Int. J. Morphol. vol.38 no.5 Temuco oct. 2020 


Alcohol-Based Fixatives can Better Preserve Tissue Morphology than Formalin

Fijadores a Base de Alcohol Pueden Preservar Mejor la Morfología Tisular que la Formalina

Ziaul Haque1 

Asabur Rahman1 

Zahirul Islam Khan1 

Mohammad Tufazzal Hussan2 

Mahmudul Alam3 

1 Department of Anatomy and Histology, Faculty of Veterinary Science, Bangladesh Agricultural University, Mymensingh-2202, Bangladesh.

2 Department of Anatomy and Histology, Faculty of Animal Science and Veterinary Medicine, Patuakhali Science and Technology University, Babugonj, Barisal-8210, Bangladesh.

3 Department of Surgery and Obstetrics, Faculty Veterinary Science, Bangladesh Agricultural University, Mymensingh-2202, Bangladesh.

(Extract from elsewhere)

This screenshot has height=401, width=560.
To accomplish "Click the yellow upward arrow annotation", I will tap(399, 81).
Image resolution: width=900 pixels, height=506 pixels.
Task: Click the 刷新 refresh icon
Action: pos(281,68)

Fixation is a crucial step in processing of tissue specimen for preservation of cellular architecture and composition of cells. Alcohol-based fixatives are considered some of the most promising alternatives to formalin. We evaluated the performance of alcohol-based fixatives (EthMeth and methacarn) and formalin as a comparator fixative in the research laboratory. Following 24 hours of fixation, tissue morphology and cellular details of the liver, spleen and brain (cerebral cortex) were evaluated. Morphological characteristics were evaluated by gross observations and analyzing cellular details, tissue architecture and overall staining characteristics (Hematoxylin and Eosin). EthMeth and methacarn fixation gave generally comparable and satisfactory results on the tissue morphology and subsequent identification of tissue characteristics. Particularly, tissues were well preserved and all nuclear as well as cytoplasmic details were clearly visible. However, formalin fixed tissues showed some peculiarity such as improper fixation, mild shrinkage, and alterations of tissue components. These results confirm that alcohol-based fixation is the superior alternative to formalin for preservation of tissue morphology. However, it is required to standardize the formalin-free methods and harmonize diagnosis in the laboratory worldwide.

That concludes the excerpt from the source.